You pay for your cloud provider...
First being Reddit wouldn't have suddenly needed to stop supporting 3rd party apps for free - apps that only cost Reddit money and generate no income. If the API made Reddit money, instead of costing them money, there would be no need for a sudden change. The "suddenness" of this change is due, in no small part, to the cost of supporting basically free-loading 3rd party apps that consume resources but offer nothing in exchange.
Secondly, Apollo would have formed a business model that supported paying for API access, be it monthly subscriptions, freemium, etc. The current model of pay-once-use-forever is simply unsustainable (on an obvious level) - and the $12.99 annual subscription equally so. The Apollo model, as it was, required free API access.

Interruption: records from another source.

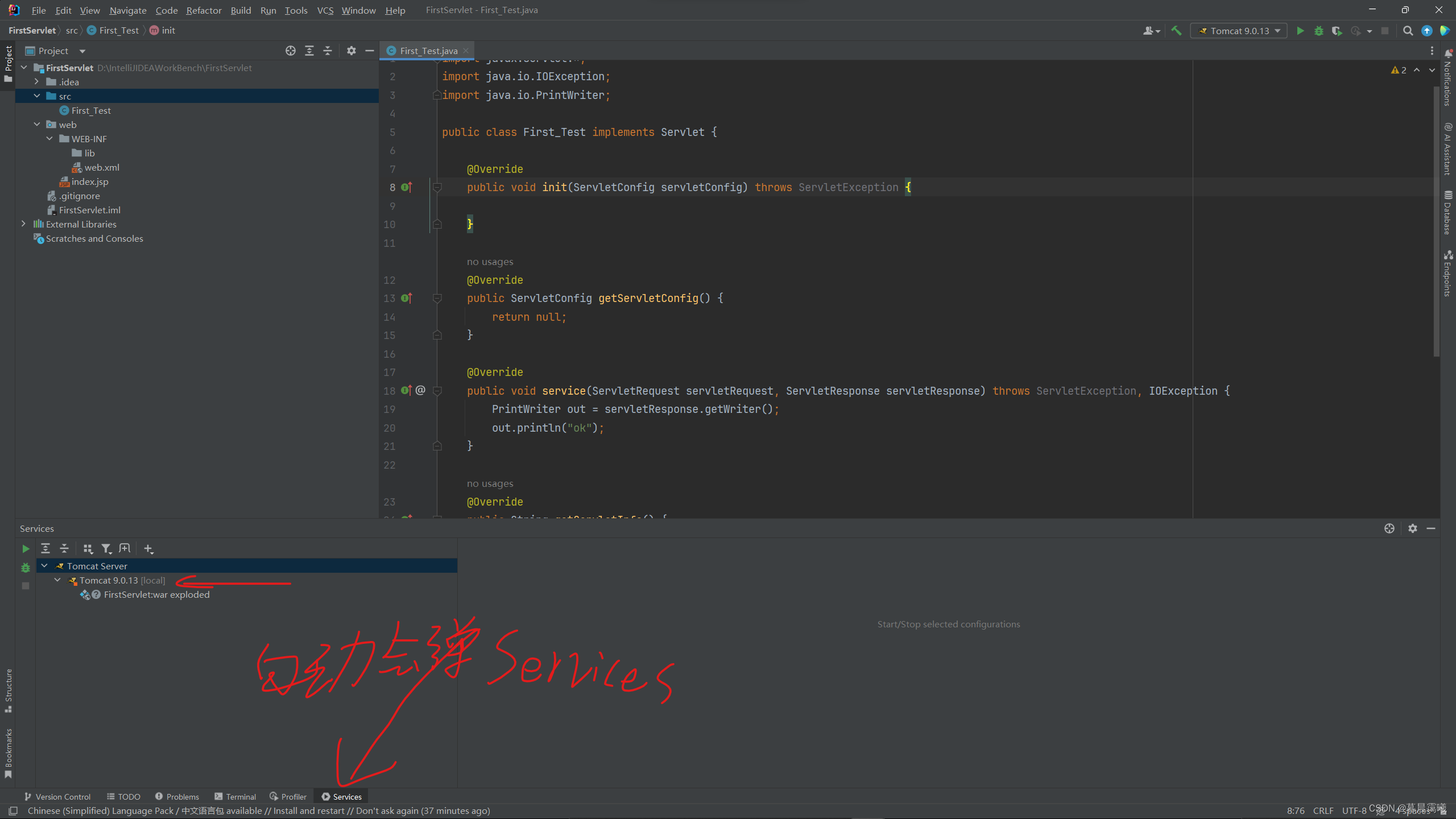The height and width of the screenshot is (819, 1456).
Task: Click the filter services funnel icon
Action: point(107,548)
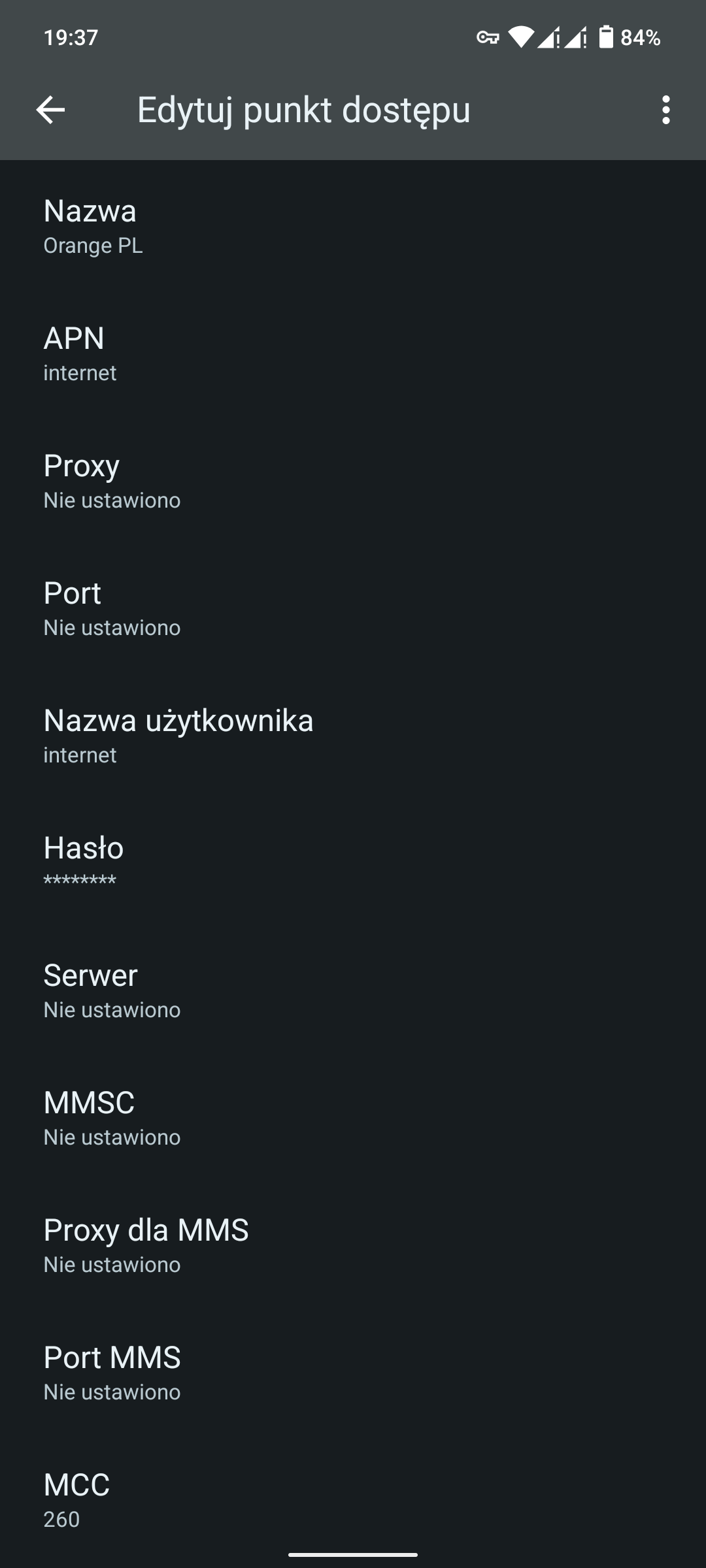Viewport: 706px width, 1568px height.
Task: Set the MMSC value
Action: click(353, 1117)
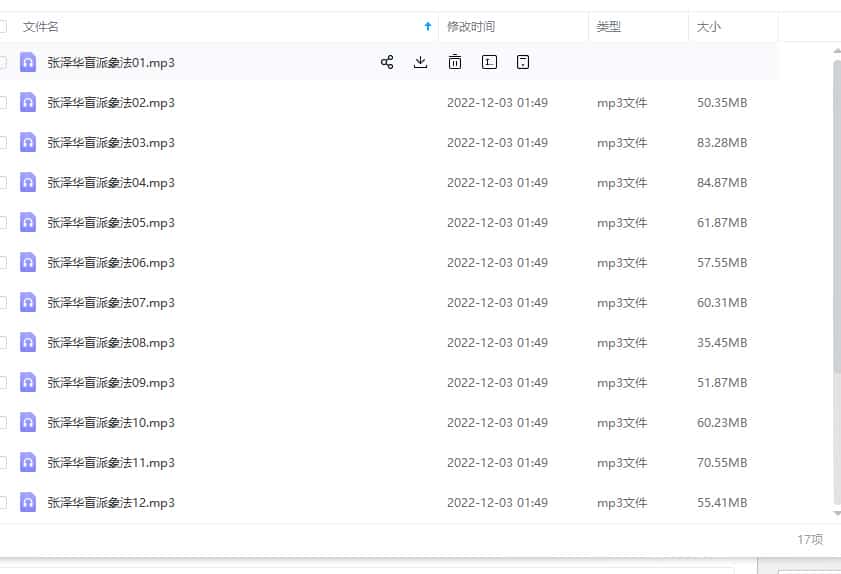Toggle checkbox for 张泽华盲派象法10.mp3
The height and width of the screenshot is (574, 841).
[x=3, y=422]
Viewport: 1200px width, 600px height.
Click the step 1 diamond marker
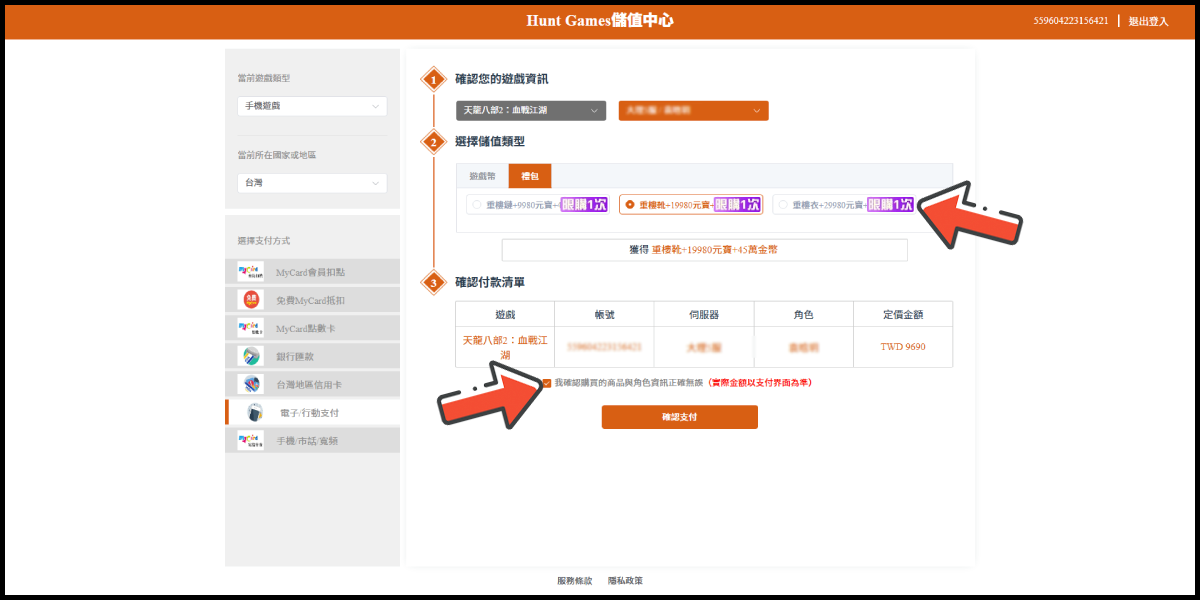[433, 79]
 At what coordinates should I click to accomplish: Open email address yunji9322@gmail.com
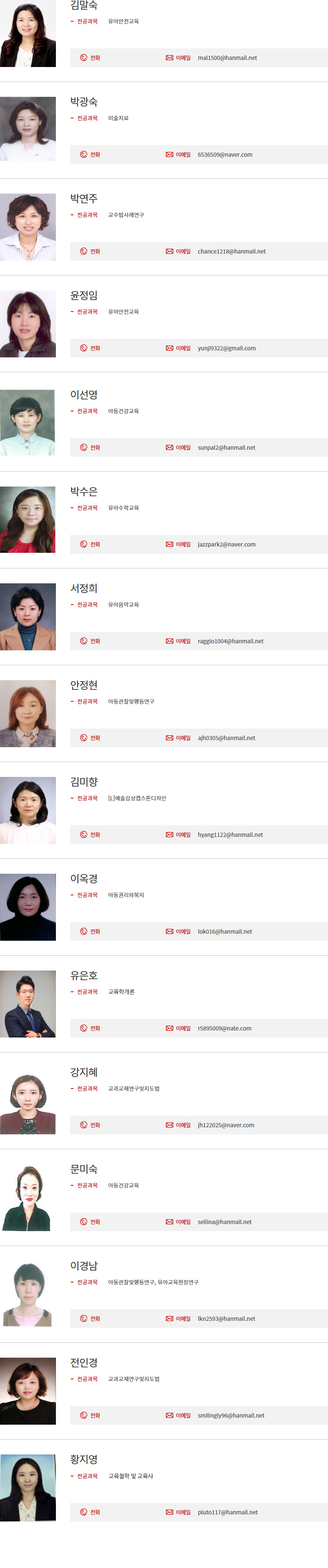[x=227, y=348]
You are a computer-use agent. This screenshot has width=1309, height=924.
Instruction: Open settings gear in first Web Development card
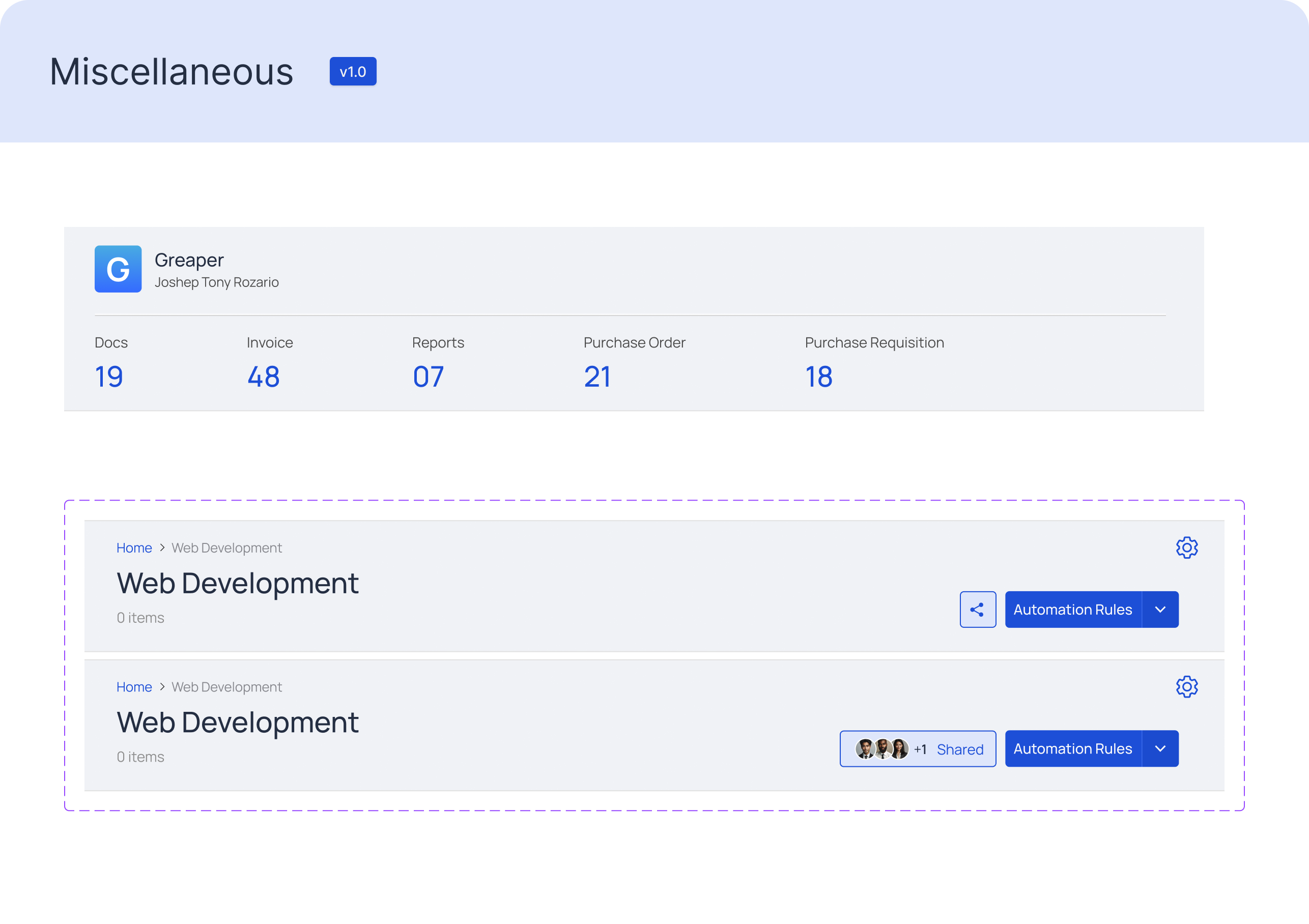click(x=1186, y=547)
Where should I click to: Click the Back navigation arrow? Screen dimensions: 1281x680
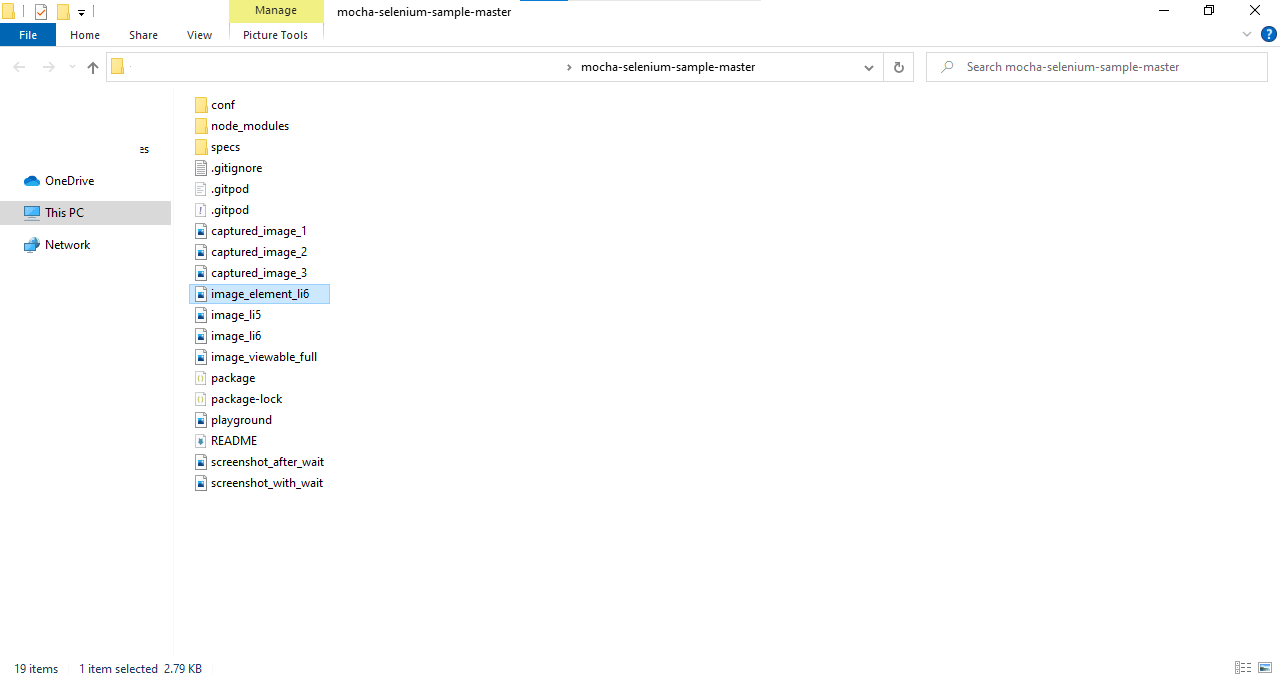19,67
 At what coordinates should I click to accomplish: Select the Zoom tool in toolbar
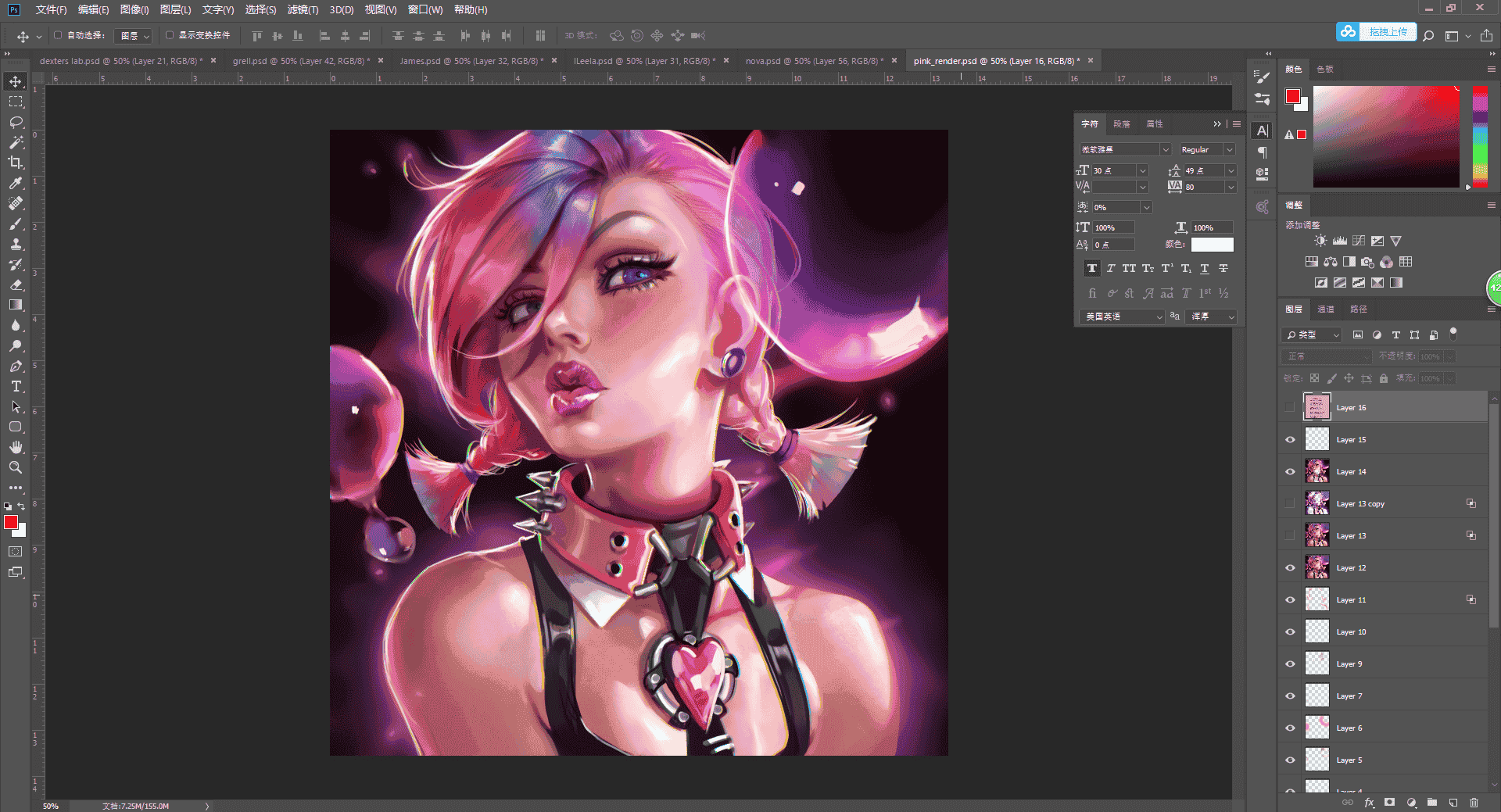[16, 467]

Even if Apollo had been paying for API access all along, and Reddit decided to suddenly hike the prices - Apollo would have been in a better position to raise their own prices accordingly, and would have had a userbase more accepting of paying.
Paying for API access also compels the business to be more efficient in their calls. As it was, there was little-to-no incentive to operate large content caching on your own servers/services, etc. I have seen, but do not know their credibility, that Apollo was not very efficient in it's API calls and essentially hammered the API far more than was necessary. If you're not paying for it, why would you bother designing a more efficient system?
The API fees were inevitable. More are coming - be sure of that, as corporations tighten their figurative belts and look for ways to stop bleeding money.
And the "hammering" is addressed and strongly countered in the article.